Saturday, August 1, 2009
30 years ago I moved to Los Angeles to become a character animator. Early in the game I recall a senior effects animator suggest this theory: "You character guys are trying to understand yourselves and the people around you. Effects and layout people are more about trying to understand their whole surroundings and environment."
True, untrue or moot, the theory hit home with me, especially way back then. Even now I notice people first and places later, but back then as a small town transplant to Los Angeles, I was so overwhelmed by my surroundings I literally could not process them. L.A. is universally synonymous with sun, fun, glitz and glamor, all of which can be found here, especially on vacation. But the reality of living here can be harsh. People smile more and honk less here, but other than that you're basically on your own. Naked ambition and the cold shoulder weren't born here, but they took up full time residence long long ago.
Despite these misgivings, somewhere in that first decade I surrendered and found myself gradually adjusted.

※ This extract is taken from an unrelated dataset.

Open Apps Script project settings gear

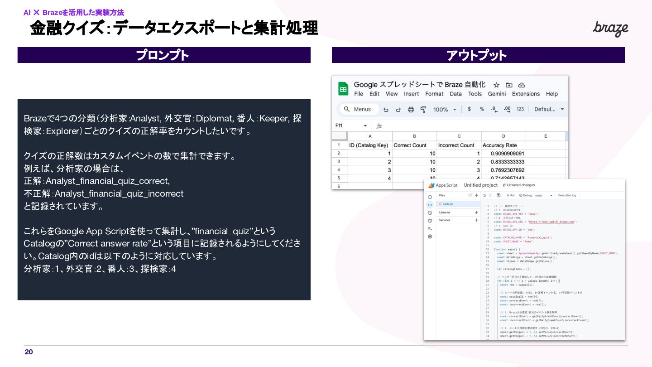pyautogui.click(x=430, y=237)
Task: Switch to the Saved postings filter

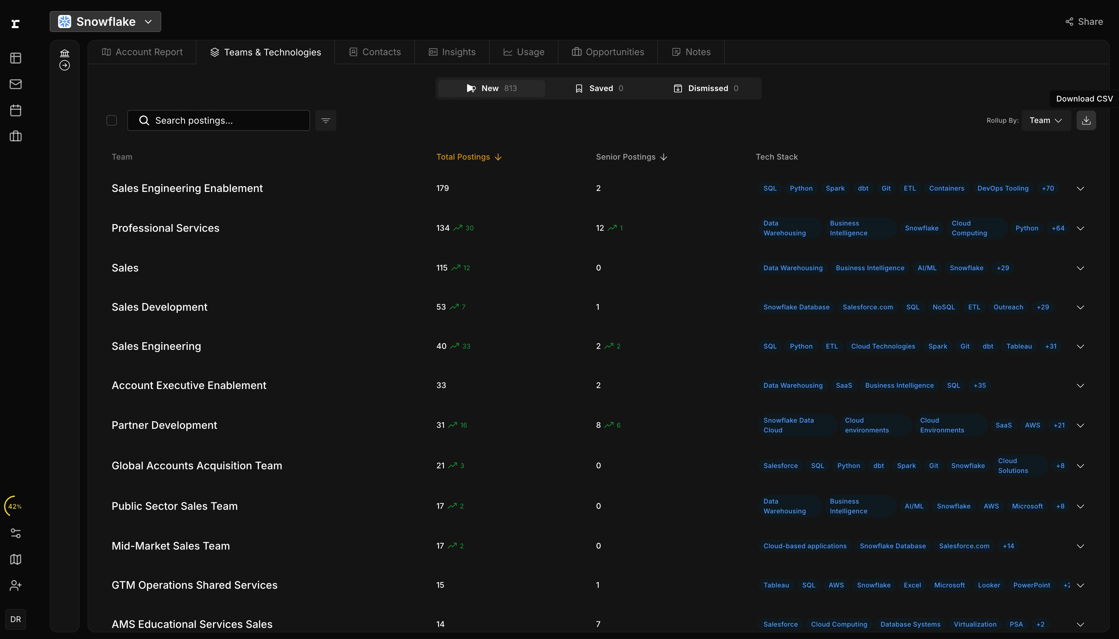Action: 599,88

After a long trip I found I even missed the place and landing in LAX felt like settling into a favorite chair, albeit one immersed in smog. Los Angeles is geographically vast, culturally opaque and constantly self-contradicting: we have the ocean at our disposal, but much of the rest is bone dry. I've lived in the hills, the flats, the 'burbs, in town, and even briefly at the beach. Each has its unique pros and cons. The architecture can be tasteful and discreet one minute, hideously tacky the next, and dumpy and dull in between. Dreams die here but denial lives on. The weather becomes monotonous and sometimes overbearingly so. Yet I always console despondent newbies to watch out: the worst thing about Los Angeles is that it grows on you. I have come to think of it as a friend I have learned to love but not to trust.

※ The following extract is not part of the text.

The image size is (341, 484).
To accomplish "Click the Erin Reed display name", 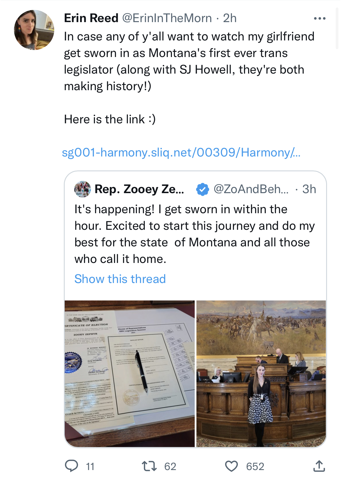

More recently still I have finally begun to notice and appreciate the physical aspects of the place, in scope and in detail. The plant life (including the ever present and sky-scraping palm trees) is so colorful and diverse that I never cease to be amazed. The buildings and neighborhoods have a charm of their own. No matter how hard developers try to overhaul the surface with new-ness, the gothic past keeps leaking thu, like the laugh lines cracking thru the botox on a movie star's face. Some days I find myself fairly smitten with wonder at it all.
Lately too I have been spontaneously unable to resist getting some of it down in drawings and color sketches. Some of them are very cartoony (openly influenced by Herriman, Gross and Sterrett) others are a lot more literal, others are just little designs and details. Nearly every night I make time to turn on the tap and see what comes out, and it's turning into something of a backlog. Due to the range of them and the de-emphasis on characters, I have decided to start another blog just for these. Small Room will remain my main blog and dedicated mostly to cartoon art, history and related blather from me.
I'll announce the new blog here when it's ready. In the meantime I'll be posting the usual stuff here and listening to Randy Newman's I LOVE L.A as I do.